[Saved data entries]
*****

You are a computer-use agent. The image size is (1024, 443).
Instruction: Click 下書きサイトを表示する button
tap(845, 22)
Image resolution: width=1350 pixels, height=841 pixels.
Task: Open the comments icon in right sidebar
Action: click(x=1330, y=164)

*****

Give back the records above, character for character.

- [Task result]
You are a computer-use agent. The image size is (1024, 443).
Instruction: Click 下書きサイトを表示する button
tap(845, 22)
Image resolution: width=1350 pixels, height=841 pixels.
Task: Open the comments icon in right sidebar
Action: click(x=1330, y=164)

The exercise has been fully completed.